Je me fige et me retourne vers lui, méfiante.

– Comment tu le sais ?

– Tout se sait, c'est le principe des petites villes. Ou alors il suffit d'allumer la radio locale., répondit-il en haussant les épaules, les mains enfoncés dans les poches de son jean déchiré.

Je me mords la lèvre, incertaine, et dégaine mon téléphone pour appeler mon vieux. Au bout du huitième appel sans réponse, je dois me faire une raison.
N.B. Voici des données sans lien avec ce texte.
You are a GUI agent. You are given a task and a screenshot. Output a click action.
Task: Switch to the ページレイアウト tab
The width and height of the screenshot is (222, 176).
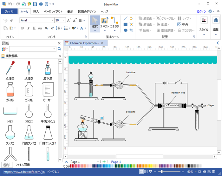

Je pousse un soupir de frustration.

– Alors ? Tu m'autorises à ta ramener ?, s'enquit Pox avec un sourire victorieux.

– Je te préviens, si c'est une tentative d'enlèvement, j'ai une bombe au poivre dans mon sac.

– Tu n'es pas sensée le garder pour toi ?

Je ronchonne et le rejoint d'une démarche trainante. Pox fait demi-tour d'un air si supérieur que les poils de mes bras se hérissent tandis que ses santiags usés grincent sur le sol. Il s'élance à grands-pas vers le parking du lycée et je pèse une dernière fois le pour et le contre avant de le rattraper, je n'ai aucune envie de faire le pied de grue sur le trottoir du bahut jusqu'à ce que mon père ait terminé le travail. Par contre je n'es absolument pas de bombe au poivre en cas de problème.

Un élan de panique m'envahit au souvenir de l'énorme moto cross de Pox et je m'apprète à changer d'avis, quitte à rentrer à pied, lorsqu'il s'arrête devant une Ford verte et grise rutilante. Celle sur laquelle Marshall a l'habitude de s'appuyer de toutes les manières possibles.

Pox aide Blue à sauter dans la benne avant de grimper sur le siège conducteur et de me fixer avec impatience.

Je pousse un dernier soupir, cette fois de soulagement, avant de m'asseoir sur la banquette en cuir noir. Pox démarre le moteur qui vrombit d'un son grave avec satisfaction. Une légère odeur de jasmin et de romarin embaume l'habitacle et je suis persuadée que ce parfum n'appartient pas à Pox.

– Je pensais que c'était la voiture de Madison., je souligne en regardant le décor défilé par la vitre.

Pox me jette un regard surpris que je ne comprends pas avant de reporter son attention sur la route, pensif.

– C'est le cas. Je ne peux pas emmener Blue lorsque je suis en moto.

– Ce n'est pas anodin de se balader avec son chien au lycée. Elle n'était pas en cours aujourd'hui d'ailleurs.

Pox me jette un coup d'œil en biais, ce n'était pas une question mais une affirmation.

– Ca arrive, lorsqu'elle a trop de travaille au ranch. Et Blue ne m'accompagne pas en classe, il s'amuse dans les alentours.

– Et toi, tu en profites pour squatter sa bagnole et foutre des poils de chien dans sa benne.

Ca non plus, ce n'était pas une question et Pox s'esclaffe bruyamment.

– C'est à peu près ça, oui.

Lorsqu'il se gare sur le parking en terre de ma maison, je m'éjecte de la voiture, les sourcils froncés.

– Je trouve ça inquiétant la manière dont tout le monde semble connaître l'adresse de tout le monde dans cette ville.

Je m'éloigne d'un pas vif tandis que Pox éclate de rire derrière moi.


*Il s'agit d'une version plus polie du "damn" utilisée au Texas. Utiliser pour marquer son étonnement ou son mécontentement.